Several hundred thousand gay marriage opponents have marched through the streets of Paris. It is the biggest demonstration to date against the policy proposed by President Francois Hollande.
Demonstrators from across Europe converged on the Eiffel Tower in Paris Sunday to protest against the French government's plans to legalize gay marriage by June.
Organizers claimed 800,000 people were in attendance for the rally, while police put the number at 340,000.
Hollande promised during his campaign last year to give full marriage rights to same-sex couples. But the "marriage for all" bill has been met with stronger-than-expected opposition, especially in rural areas.

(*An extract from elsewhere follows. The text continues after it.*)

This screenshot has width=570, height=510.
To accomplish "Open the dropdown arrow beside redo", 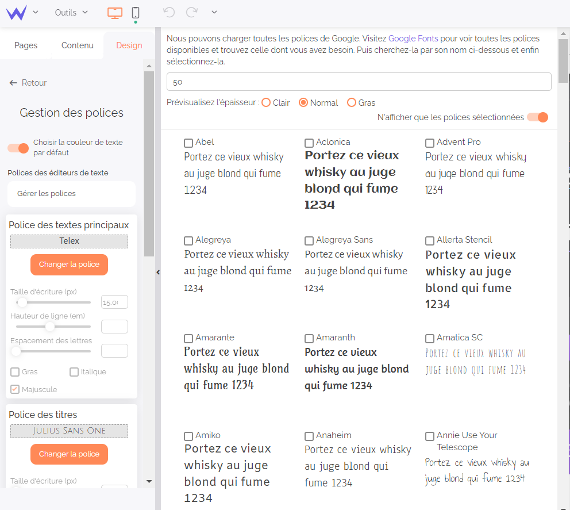I will [213, 12].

Activists organized five high-speed trains and 900 buses to bring people from provincial towns into the capital. They join a mixed group of protesters, backed by the Catholic hierarchy, already in the city, including church-going families, political conservatives, Muslims, evangelicals and even homosexuals opposed to gay marriage.

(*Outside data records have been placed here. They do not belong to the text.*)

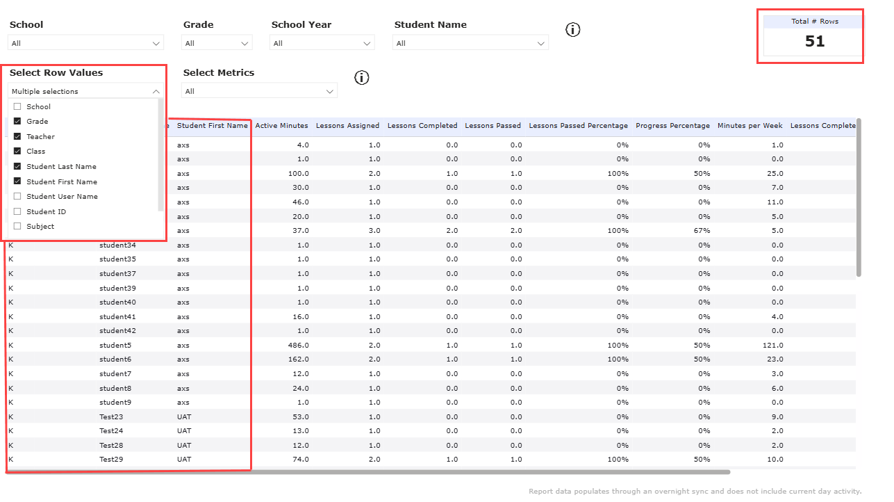Click the Total # Rows summary card
Image resolution: width=894 pixels, height=502 pixels.
coord(811,35)
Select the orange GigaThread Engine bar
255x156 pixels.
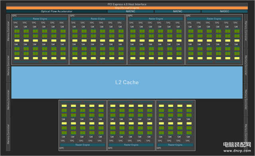127,8
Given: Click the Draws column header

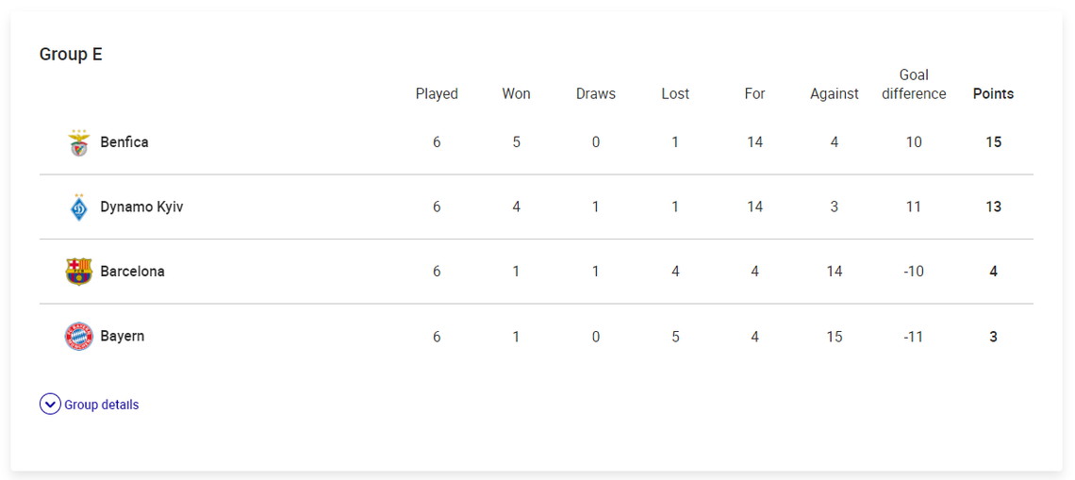Looking at the screenshot, I should pos(596,94).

Cardinal Andre Vingt-Trois, a Catholic leader who launched the opposition with a critical sermon in August, was in attendance and expressed his "encouragement that Christians express what they think."
Protest organizers have said they are not against gays and lesbians, but for traditional marriage. They say they only allowed approved posters and banners to be displayed, with slogans that include "marriageophile, not homophobe," "testicles don't have eggs," "all born of a father and mother" and "paternity, maternity, and quality."

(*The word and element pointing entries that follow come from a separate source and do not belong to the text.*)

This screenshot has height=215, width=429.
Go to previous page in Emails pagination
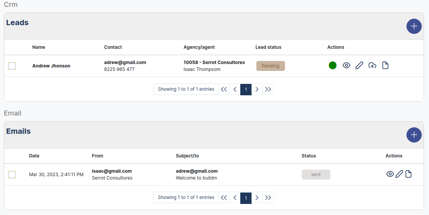click(x=235, y=197)
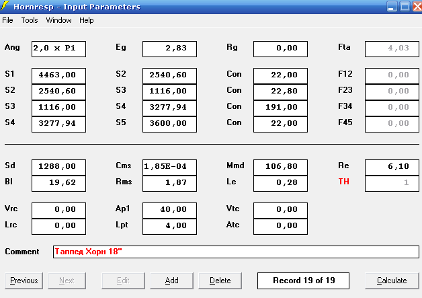Click the red TH label
The height and width of the screenshot is (298, 422).
(343, 182)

The president has angered same-sex marriage opponents by avoiding public debate on the reform, which Justice Minister Christiane Taubira described as "a change in civilization," and wavering about some of its details.
Over 2,000 mayors have signed a petition asking to be exempted from officiating at gay weddings if, as expected, the legislation passes.
Same-sex marriage is legal in 11 countries, including Belgium, Portugal, the Netherlands, Spain, Sweden, Norway and South Africa, as well as nine US states and the District of Columbia.
Support for gay marriage in France has fallen about 10 points to under 55 percent since the opposition began to speak out, according to surveys, and less than half of those polled recently want gays to win adoption rights.
Legislators under pressure recently dropped a plan to also allow lesbians access to artificial insemination.